Palangka Raya, Kantamedia.com – Badan Narkotika Nasional Provinsi (BNNP) Kalimantan Tengah kembali mengungkap kasus peredaran narkotika jenis sabu di wilayah Kabupaten Kapuas. Dua orang tersangka berhasil diamankan bersama barang bukti sabu, uang tunai, dan perlengkapan transaksi.
Pengungkapan kasus ini dilakukan Selasa (23/9/2025) sekitar pukul 15.35 WIB, setelah tim Bidang Pemberantasan dan Intelijen BNNP Kalteng menerima informasi masyarakat terkait maraknya peredaran narkotika di area tambang emas milik warga di Desa Tumbang Randang, Kecamatan Timpah.
Plt Kepala BNNP Kalteng, Kombes Pol Ruslan Abdul Rasyid, SIK, MH, memimpin langsung operasi tersebut. Target pertama, pria berinisial J (32), ditangkap dengan barang bukti satu paket sabu seberat 4,24 gram, uang tunai Rp1,3 juta, telepon genggam, plastik klip kosong, dan alat hisap.
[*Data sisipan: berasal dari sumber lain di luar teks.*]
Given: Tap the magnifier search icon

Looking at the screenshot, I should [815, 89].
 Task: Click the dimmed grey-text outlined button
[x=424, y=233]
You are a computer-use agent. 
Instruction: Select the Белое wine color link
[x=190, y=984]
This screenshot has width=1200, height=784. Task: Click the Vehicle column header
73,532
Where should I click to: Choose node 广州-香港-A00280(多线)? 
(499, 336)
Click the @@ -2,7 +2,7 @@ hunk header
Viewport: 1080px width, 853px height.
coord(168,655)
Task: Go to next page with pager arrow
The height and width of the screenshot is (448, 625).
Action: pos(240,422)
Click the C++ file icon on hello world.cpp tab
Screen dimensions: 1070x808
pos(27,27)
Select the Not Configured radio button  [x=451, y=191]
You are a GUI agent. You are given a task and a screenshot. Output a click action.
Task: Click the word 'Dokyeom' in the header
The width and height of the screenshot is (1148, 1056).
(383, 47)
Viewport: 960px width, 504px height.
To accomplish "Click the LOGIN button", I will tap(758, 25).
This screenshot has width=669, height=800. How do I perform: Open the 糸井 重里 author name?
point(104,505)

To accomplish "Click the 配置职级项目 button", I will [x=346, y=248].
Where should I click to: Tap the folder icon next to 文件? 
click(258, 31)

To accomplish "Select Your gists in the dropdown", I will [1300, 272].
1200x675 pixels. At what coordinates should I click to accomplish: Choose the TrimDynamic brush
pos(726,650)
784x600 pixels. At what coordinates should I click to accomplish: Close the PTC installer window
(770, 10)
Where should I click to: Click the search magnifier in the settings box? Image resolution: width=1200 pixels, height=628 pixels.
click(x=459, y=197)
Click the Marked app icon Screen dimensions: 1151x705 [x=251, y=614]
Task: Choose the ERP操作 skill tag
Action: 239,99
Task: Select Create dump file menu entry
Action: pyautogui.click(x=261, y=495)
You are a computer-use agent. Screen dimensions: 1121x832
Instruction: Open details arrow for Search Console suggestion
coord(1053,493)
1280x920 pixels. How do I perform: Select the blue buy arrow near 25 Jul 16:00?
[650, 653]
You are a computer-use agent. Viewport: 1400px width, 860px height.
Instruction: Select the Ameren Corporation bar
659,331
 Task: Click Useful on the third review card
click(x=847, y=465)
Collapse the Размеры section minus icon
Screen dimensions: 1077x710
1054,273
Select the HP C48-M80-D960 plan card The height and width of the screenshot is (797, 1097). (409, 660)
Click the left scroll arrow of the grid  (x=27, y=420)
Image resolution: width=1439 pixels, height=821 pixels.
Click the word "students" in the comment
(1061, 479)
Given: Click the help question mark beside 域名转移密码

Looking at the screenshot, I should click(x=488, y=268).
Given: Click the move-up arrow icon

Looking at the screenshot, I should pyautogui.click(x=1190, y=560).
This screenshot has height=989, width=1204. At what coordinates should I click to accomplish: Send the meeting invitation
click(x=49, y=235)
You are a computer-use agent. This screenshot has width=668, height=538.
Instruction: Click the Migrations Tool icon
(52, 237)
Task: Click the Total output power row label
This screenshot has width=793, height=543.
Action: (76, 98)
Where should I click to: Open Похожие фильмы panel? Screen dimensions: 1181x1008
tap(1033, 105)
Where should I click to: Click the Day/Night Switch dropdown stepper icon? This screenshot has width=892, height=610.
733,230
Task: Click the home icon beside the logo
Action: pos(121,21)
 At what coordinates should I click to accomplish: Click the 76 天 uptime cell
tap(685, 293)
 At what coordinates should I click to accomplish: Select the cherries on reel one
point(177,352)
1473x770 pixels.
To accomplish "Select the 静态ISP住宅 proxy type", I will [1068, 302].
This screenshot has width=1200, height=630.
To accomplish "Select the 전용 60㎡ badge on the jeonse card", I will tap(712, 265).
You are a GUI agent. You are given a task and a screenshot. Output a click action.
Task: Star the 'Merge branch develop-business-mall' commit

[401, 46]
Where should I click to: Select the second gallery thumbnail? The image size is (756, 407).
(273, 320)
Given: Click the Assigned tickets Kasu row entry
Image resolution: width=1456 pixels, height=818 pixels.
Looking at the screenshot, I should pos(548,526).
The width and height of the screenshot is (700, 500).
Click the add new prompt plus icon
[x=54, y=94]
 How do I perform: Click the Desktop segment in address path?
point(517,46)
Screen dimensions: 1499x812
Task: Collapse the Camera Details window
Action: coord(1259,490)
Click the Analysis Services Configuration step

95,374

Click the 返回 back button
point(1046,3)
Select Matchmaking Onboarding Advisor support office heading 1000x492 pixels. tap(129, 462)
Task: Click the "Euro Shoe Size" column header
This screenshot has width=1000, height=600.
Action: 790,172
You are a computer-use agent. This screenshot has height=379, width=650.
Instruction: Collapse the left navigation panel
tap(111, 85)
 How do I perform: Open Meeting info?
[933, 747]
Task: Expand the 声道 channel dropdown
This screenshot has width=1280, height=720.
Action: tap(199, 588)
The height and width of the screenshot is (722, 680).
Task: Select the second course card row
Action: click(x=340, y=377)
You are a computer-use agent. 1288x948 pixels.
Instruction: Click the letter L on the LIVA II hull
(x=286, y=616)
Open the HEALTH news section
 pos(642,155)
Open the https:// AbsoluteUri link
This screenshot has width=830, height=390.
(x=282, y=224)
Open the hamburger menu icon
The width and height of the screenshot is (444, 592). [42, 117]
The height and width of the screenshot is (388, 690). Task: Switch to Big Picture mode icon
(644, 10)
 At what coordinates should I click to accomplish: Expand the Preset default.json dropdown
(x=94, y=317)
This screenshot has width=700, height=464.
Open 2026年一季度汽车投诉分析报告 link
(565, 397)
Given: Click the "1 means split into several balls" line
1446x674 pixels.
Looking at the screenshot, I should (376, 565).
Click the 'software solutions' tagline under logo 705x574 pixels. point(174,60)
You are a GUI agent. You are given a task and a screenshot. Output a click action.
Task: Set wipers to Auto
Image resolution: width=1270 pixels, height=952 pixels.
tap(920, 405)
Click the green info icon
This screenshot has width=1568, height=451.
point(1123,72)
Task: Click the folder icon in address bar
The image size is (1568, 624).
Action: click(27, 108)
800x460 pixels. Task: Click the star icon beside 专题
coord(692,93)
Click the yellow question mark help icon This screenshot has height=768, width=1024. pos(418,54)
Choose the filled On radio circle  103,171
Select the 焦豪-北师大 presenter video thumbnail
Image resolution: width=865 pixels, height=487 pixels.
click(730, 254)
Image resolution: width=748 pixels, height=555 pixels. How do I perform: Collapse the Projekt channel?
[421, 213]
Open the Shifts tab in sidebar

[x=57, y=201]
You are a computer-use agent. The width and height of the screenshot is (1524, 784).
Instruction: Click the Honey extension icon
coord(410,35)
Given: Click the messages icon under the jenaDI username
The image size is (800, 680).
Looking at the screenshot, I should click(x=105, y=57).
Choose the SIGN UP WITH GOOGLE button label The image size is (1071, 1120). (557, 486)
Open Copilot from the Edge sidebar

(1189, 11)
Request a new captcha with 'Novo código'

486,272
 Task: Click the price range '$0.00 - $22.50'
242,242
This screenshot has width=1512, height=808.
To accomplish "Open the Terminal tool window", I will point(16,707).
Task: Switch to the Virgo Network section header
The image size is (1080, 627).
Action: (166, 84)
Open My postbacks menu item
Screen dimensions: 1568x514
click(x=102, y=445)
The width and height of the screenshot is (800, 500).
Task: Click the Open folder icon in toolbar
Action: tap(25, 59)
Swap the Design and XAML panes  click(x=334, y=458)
Tak berselang lama, tim lain menangkap pria berinisial J (37) yang diduga sebagai bos dari tersangka pertama. Dari rumahnya, petugas menyita uang tunai Rp20 juta, timbangan digital, telepon genggam, serta alat hisap sabu. Proses penggeledahan disaksikan aparat desa dan warga setempat, kemudian dilaporkan kepada Bupati Kapuas, Ir. H. Wiyatno.
Kedua tersangka bersama barang bukti dibawa ke Kantor BNNP Kalteng di Palangka Raya untuk diproses hukum lebih lanjut. “Kami tegaskan, ini bentuk komitmen BNN dalam memberantas peredaran gelap narkotika hingga ke pelosok daerah. Tidak ada kompromi bagi pelaku,” tegas Kombes Ruslan.
Atas perbuatannya, para tersangka dijerat Pasal 114 ayat (1) jo Pasal 132 ayat (1) subsider Pasal 112 ayat (1) jo Pasal 132 ayat (1) UU No. 35 Tahun 2009 tentang Narkotika, dengan ancaman hukuman berat.
BNNP Kalteng menegaskan bahwa peredaran narkoba kini merambah hingga pedalaman Kalimantan Tengah. Aparat meminta masyarakat aktif melaporkan aktivitas mencurigakan agar jaringan narkoba dapat diputus sampai ke akar-akarnya. (Daw).